Go behind the curtain of one of the film world’s least understood art forms with the visual architect of 007
Who can forget the eloquence, sex appeal, and sheer luck of James Bond? The bombshells may vary, Bond might be played by Sean Connery or Roger Moore, but the style remains constant, an expectant suit of clothes simply waiting for the right actor to dive in and hoist his (shaken) martini in the air. Populated with international intrigue and riddled with gadgets, the world of Bond introduced a new kind of cinema, the look and feel of which was engineered by Ken Adam.

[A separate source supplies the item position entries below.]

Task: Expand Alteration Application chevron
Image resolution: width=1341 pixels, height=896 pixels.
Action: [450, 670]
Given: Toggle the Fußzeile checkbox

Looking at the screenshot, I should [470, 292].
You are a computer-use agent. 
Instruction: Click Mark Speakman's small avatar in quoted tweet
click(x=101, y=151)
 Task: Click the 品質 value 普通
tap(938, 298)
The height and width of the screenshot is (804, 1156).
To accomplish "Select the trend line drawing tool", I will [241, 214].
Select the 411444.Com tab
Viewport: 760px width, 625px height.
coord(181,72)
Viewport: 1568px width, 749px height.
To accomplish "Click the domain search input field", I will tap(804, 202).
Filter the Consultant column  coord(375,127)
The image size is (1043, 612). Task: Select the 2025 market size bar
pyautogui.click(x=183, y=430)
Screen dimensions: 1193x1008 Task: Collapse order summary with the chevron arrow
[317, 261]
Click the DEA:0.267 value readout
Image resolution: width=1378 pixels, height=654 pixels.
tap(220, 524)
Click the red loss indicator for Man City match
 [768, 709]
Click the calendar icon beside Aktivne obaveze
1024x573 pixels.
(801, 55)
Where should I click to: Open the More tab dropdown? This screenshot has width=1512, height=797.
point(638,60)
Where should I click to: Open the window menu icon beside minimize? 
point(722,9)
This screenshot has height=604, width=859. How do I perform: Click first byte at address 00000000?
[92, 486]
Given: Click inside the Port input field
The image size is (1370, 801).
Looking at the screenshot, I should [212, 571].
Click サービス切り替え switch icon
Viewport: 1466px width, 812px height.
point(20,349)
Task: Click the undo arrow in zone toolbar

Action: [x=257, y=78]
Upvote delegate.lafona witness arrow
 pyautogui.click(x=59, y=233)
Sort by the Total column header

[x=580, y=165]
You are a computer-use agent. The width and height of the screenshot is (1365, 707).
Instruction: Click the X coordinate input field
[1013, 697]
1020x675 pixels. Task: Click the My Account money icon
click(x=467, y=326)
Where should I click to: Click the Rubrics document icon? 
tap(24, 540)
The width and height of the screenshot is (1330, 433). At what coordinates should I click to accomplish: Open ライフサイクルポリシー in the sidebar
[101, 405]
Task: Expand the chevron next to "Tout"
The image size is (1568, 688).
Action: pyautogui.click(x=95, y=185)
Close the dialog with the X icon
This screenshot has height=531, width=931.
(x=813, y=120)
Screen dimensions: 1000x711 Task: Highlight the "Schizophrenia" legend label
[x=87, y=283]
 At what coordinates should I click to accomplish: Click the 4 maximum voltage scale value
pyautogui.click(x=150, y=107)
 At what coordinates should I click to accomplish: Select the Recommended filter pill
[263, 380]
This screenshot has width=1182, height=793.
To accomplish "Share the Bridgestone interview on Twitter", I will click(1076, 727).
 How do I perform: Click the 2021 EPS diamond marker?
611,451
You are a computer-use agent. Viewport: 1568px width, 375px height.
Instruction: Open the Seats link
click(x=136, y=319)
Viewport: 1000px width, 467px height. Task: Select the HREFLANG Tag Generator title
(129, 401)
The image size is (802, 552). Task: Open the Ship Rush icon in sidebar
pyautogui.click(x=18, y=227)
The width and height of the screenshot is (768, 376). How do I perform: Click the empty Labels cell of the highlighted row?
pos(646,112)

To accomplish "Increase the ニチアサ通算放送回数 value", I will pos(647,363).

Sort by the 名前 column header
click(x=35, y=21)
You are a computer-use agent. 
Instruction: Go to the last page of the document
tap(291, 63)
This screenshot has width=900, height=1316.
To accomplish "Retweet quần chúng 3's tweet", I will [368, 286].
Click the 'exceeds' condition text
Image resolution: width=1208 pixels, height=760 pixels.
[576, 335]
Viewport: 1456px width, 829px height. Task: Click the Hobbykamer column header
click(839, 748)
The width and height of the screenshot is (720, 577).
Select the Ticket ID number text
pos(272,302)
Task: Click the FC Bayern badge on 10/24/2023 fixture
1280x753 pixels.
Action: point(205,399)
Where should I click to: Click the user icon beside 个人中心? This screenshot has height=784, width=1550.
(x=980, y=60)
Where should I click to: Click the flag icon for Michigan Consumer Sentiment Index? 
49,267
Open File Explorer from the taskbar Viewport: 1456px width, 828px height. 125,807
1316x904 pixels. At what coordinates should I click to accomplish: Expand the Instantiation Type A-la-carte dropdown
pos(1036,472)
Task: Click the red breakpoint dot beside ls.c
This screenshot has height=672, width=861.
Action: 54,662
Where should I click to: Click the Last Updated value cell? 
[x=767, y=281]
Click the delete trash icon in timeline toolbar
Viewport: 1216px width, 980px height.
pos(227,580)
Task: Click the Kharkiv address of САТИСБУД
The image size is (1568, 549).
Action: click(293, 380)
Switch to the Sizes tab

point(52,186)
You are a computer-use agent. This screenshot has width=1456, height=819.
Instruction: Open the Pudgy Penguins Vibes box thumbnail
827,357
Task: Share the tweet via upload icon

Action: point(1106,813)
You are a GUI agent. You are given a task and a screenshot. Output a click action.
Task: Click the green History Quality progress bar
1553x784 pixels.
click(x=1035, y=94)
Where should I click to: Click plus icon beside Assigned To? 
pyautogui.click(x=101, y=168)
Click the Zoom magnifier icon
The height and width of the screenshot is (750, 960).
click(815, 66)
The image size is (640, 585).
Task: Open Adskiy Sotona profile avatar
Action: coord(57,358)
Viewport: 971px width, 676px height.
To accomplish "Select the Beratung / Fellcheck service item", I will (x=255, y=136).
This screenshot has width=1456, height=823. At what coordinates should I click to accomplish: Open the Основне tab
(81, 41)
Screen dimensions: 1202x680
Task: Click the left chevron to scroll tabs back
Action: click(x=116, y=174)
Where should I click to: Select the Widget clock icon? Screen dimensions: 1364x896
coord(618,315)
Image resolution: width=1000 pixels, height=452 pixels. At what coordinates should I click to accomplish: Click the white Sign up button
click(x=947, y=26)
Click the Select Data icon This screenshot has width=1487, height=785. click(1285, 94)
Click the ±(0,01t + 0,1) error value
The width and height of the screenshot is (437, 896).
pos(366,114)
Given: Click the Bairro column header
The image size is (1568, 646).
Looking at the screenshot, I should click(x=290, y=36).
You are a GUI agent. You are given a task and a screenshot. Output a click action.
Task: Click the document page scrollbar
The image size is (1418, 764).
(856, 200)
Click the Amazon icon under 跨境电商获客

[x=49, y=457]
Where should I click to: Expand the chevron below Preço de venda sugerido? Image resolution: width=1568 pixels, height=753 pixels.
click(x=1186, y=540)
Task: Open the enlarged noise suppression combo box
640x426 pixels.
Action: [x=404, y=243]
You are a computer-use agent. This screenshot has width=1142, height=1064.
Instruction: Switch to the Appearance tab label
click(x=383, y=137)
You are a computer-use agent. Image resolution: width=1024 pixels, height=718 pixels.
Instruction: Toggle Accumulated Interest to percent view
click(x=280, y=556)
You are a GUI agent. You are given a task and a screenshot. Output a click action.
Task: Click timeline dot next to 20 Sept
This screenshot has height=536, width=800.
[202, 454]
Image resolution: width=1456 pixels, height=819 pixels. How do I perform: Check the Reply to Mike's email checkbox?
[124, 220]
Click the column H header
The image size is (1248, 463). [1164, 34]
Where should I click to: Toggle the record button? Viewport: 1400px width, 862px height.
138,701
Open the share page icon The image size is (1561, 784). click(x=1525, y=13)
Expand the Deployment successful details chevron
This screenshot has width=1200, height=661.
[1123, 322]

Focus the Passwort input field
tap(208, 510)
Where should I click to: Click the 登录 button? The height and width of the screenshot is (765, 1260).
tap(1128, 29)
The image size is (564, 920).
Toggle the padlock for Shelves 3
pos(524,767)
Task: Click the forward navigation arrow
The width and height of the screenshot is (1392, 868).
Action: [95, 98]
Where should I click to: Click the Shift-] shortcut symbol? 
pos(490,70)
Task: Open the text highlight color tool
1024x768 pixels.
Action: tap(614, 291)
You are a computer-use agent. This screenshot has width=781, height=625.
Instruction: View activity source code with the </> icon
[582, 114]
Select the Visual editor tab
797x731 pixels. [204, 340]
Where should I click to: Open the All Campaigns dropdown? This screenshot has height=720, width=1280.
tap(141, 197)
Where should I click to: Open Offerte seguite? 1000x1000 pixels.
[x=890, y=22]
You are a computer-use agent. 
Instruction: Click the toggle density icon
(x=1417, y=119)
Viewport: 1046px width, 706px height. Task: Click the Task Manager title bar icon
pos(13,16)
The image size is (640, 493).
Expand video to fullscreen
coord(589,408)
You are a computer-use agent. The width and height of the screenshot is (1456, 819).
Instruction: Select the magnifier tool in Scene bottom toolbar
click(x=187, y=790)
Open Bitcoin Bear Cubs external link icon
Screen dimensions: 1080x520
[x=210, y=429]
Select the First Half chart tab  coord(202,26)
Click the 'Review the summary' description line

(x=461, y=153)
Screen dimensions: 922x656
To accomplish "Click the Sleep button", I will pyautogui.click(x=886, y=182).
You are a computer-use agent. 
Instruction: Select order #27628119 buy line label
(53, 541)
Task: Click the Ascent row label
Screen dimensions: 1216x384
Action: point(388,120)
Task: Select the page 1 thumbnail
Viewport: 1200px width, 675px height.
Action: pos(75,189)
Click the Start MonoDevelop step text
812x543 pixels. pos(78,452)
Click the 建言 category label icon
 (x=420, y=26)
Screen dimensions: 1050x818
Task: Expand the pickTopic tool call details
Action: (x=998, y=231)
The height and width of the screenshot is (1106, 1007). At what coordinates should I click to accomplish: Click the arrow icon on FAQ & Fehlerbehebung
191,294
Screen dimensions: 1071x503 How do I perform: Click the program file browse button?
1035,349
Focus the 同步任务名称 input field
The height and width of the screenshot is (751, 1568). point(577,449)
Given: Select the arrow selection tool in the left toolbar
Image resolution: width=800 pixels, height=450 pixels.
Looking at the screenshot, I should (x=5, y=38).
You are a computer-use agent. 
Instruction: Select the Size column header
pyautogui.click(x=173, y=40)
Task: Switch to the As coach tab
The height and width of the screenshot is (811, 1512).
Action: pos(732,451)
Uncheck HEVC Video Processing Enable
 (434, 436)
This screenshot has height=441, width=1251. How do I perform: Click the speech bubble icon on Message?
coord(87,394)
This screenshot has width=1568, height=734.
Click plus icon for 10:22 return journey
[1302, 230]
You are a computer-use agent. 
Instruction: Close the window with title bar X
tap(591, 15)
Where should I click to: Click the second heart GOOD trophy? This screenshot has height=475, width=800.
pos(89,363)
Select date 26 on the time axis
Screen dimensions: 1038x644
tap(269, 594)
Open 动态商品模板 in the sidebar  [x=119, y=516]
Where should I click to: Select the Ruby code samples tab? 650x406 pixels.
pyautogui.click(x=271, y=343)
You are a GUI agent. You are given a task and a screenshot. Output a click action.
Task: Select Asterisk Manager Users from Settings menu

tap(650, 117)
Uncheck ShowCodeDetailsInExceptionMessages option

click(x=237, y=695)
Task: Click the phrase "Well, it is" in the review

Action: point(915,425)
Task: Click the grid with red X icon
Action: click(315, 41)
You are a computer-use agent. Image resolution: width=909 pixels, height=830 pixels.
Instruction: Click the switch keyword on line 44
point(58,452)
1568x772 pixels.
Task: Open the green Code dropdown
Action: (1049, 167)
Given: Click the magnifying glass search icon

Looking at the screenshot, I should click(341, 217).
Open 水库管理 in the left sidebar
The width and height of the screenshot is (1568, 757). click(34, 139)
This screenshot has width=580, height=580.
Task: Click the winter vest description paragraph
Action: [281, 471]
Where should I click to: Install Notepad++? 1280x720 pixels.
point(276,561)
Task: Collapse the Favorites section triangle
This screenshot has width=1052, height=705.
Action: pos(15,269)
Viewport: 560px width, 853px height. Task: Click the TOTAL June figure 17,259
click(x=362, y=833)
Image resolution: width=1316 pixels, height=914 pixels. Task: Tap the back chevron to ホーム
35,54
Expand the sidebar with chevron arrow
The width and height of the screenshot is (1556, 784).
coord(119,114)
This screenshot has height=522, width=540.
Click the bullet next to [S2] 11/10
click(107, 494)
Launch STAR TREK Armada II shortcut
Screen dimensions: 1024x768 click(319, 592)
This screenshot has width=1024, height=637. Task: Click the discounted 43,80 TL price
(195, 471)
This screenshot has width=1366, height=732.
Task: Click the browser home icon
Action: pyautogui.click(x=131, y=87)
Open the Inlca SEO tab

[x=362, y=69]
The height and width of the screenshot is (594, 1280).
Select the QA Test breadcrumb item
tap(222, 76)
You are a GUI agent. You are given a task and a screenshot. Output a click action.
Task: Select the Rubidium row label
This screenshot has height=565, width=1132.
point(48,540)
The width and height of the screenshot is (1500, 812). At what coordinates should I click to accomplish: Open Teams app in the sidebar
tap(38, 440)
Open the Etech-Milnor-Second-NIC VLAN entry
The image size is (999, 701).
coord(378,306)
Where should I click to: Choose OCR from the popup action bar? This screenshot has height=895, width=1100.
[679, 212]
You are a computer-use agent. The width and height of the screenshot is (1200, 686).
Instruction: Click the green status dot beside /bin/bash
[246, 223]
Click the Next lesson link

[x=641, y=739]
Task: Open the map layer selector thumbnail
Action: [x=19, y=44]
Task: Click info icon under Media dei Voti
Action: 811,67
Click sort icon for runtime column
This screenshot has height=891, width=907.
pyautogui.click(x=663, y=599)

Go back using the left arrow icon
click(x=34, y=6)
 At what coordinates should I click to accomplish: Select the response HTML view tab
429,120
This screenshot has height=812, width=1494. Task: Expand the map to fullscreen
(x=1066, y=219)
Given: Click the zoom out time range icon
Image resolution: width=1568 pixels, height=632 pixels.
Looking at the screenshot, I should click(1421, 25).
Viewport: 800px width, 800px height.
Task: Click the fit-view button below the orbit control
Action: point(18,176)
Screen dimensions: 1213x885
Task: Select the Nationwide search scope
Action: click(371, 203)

The mastermind behind seven of the first eleven Bond films, including Dr. No, Adam has been lauded as one of the world’s greatest production designers. First recognized during the filming of Around the World in Eighty Days, he has managed to cultivate a rapt following in one of the cinema’s most underappreciated professions, and with it a reputation for grandly expressionistic sets, such as the war room in Dr. Strangelove and Blofeld’s volcanic headquarters in You Only Live Twice. In this career-spanning series of interviews with Christopher Frayling, Adam shares the inspiration behind his work—from rebuilding eighteenth-century galleons to designing Bond’s moonbuggy—in the process revealing little-known anecdotes of a life begun in Weimar Berlin and nearly ended in World War II, only to piece itself back together and revolutionize the medium of film in its color-saturated golden age.